*** Opening Input data ***
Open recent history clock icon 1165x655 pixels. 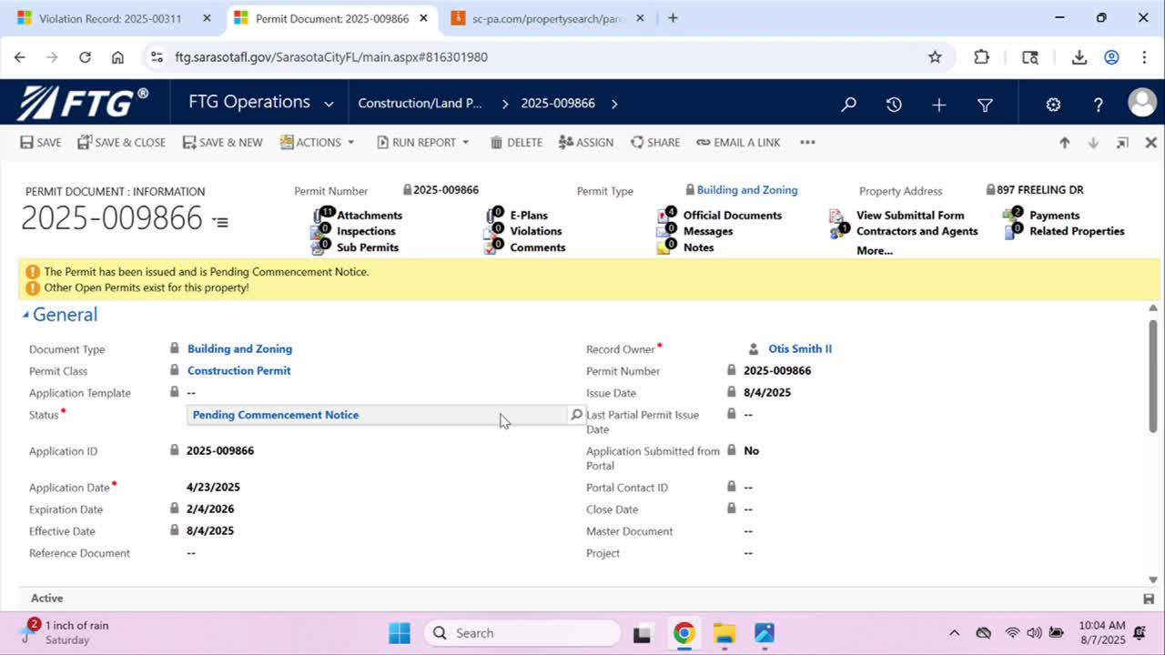pos(894,105)
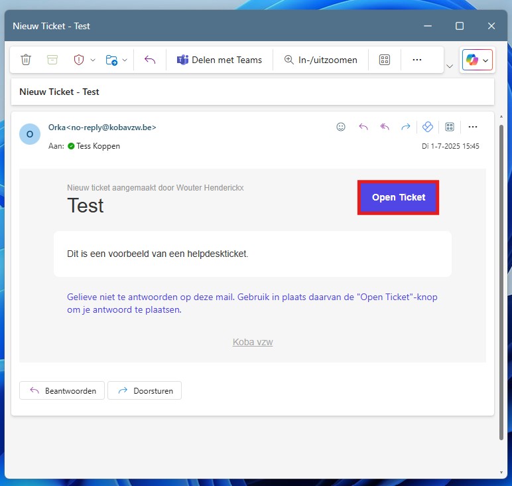Click the Doorsturen button below the email
This screenshot has width=512, height=486.
(145, 391)
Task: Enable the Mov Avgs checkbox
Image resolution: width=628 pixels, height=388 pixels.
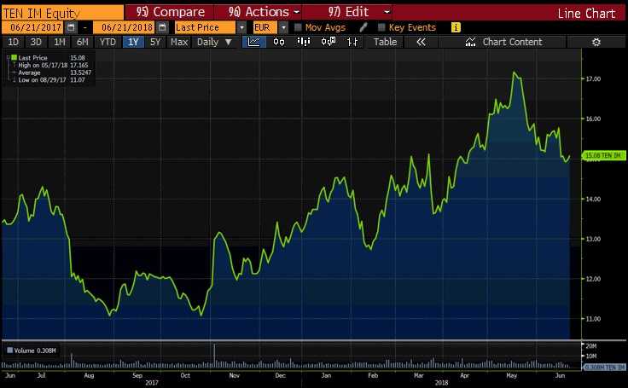Action: (x=298, y=27)
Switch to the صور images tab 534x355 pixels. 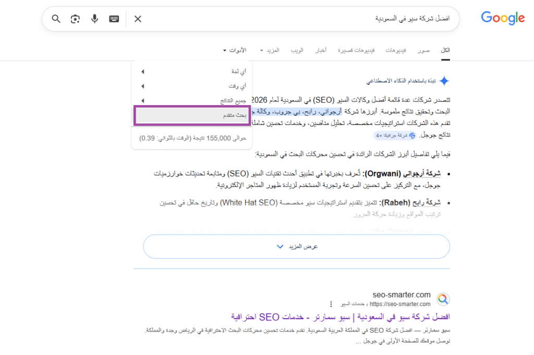coord(423,50)
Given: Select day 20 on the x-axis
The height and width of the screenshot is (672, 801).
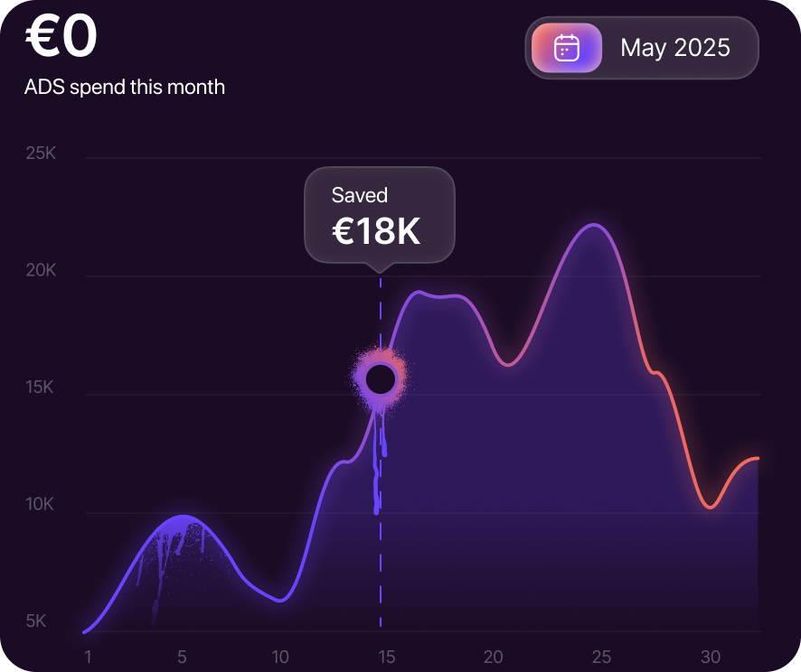Looking at the screenshot, I should [x=493, y=657].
*** Closing Input data ***
## Goal of the exercise:
Where the line containing "The height and" appears, begin writing out the lines word for word, and continue through the last line of the data, leaving out pictures.

## Worked solution:
The height and width of the screenshot is (672, 801).
Looking at the screenshot, I should [x=493, y=657].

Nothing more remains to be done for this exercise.